LIVRE : Les Arnaqueurs aussi de Laurent Chalumeau - 2007

9782757808825,0-474518Laurent Chalumeau entretient toujours la flamme (...) d'une littérature française populaire et stylée, qui retraverserait l'histoire d'une certaine partie d'icelle, allant de Rabelais à Frédéric Dard, de Prévert à Céline, tout en y injectant de vigoureuses doses de polar américain et de "pulp" : on ne saurait trop l'en remercier. On croirait Les Arnaqueurs aussi issu des vieux films de casse de papa, ceux où on pourrait croiser Lino Ventura et Jean Gabin, mais mâtiné d'une bonne dose d'humour noir qui le rapprocherait des classiques de Hammett et des méta-bidules de Tarantino. Cette modernité réside, messieurs-dames, dans le style, terme galvaudé qui n'intéresse plus grand monde, mais que Chalumeau traite en grand seigneur ; la langue française dans ce qu'elle a de plus direct retrouve ses lettres de noblesse toute de gouaillerie, le langage parlé devient figure de style, et ce roman se déguste comme un bon vieux Bourbon coupé d'un trait de pastis, ce qui peut paraître indigeste, mais se révèle absolument délicieux.

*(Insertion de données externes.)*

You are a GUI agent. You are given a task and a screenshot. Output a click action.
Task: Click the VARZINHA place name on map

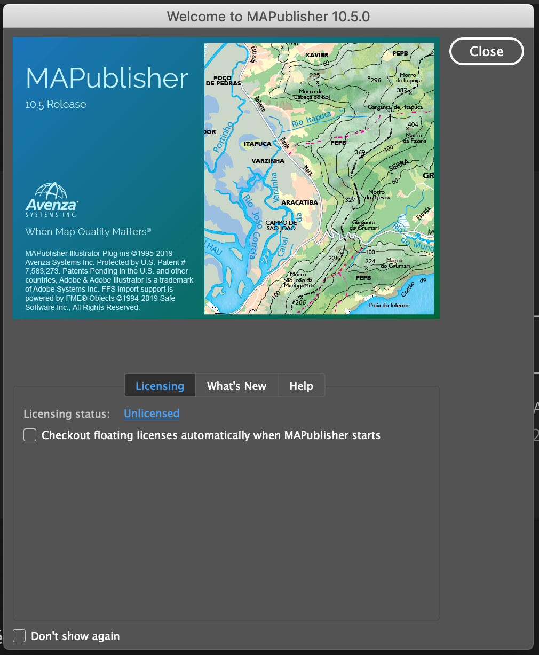(x=268, y=161)
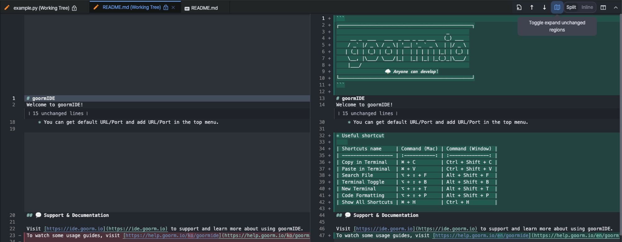Viewport: 622px width, 242px height.
Task: Click the split editor layout icon
Action: click(603, 7)
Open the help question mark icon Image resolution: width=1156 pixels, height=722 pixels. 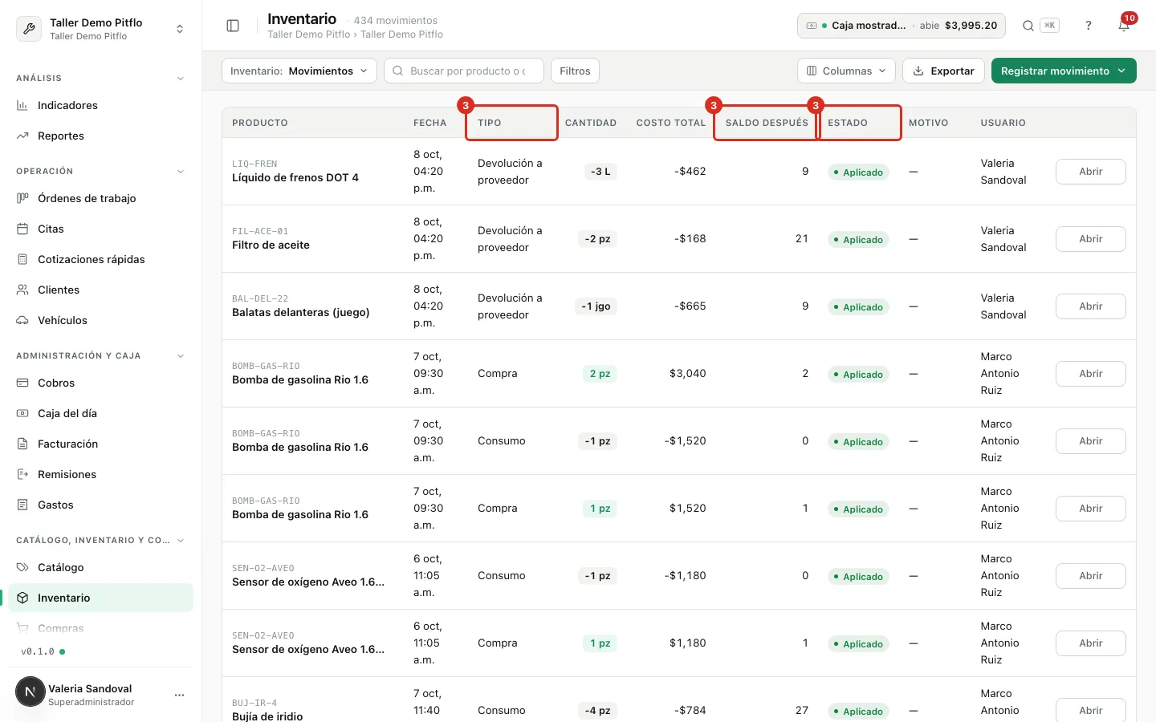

La trame, très secondaire : des escrocs escroquent d'autres escrocs, eux-mêmes escroqués par des escrocs plus malins, qui seront au bout du compte escroqués à leur tour, le tout sur fond d'hôtel de luxe, de bords de mer niçois et d'imposteurs armés jusqu'aux dents. Au départ, le casse, parfait bien entendu, puis à partir de ce classique, le tout qui part en vrille : il eût fallu que le bandit ne croisât pas le regard de la belle Italienne, que celle-ci ne soit pas convoitée également par le dandy, sous le regard du flic corrompu, lui-même surveillé par l'infiltré véreux, etc. Les trames s'enchâssent les unes dans les autres, obéissant à une logique interne façon spirale qui nous fait perdre peu à peu de vue le postulat de départ. Et le fait est qu'on s'en fout, le grand plaisir du livre résidant beaucoup plus dans sa façon de raconter que dans ce qu'il raconte effectivement. Chalumeau travaille la langue avec précision, inventant ça et là des expressions parfaitement hilarantes, polissant patiemment le langage parlé jusqu'à obtenir une nouvelle langue, argotique, imagée, fleurie, au rythme syncopé proche du rap, parfois un peu répétitive sur la longueur mais d'une inventivité permanente. Aux chiottes la psychologie, aux orties les descriptions : le gars est dans l'action, même si elle n'est que peu importante. Du coup, ce roman d'été a la saveur des vieux polars noirs et le style d'Orelsan : c'est sûrement un peu trop long, pas toujours mesuré et parfois décevant, mais c'est en tout cas un grand moment d'écriture, beaucoup plus pensé que ce qu'il n'y paraît.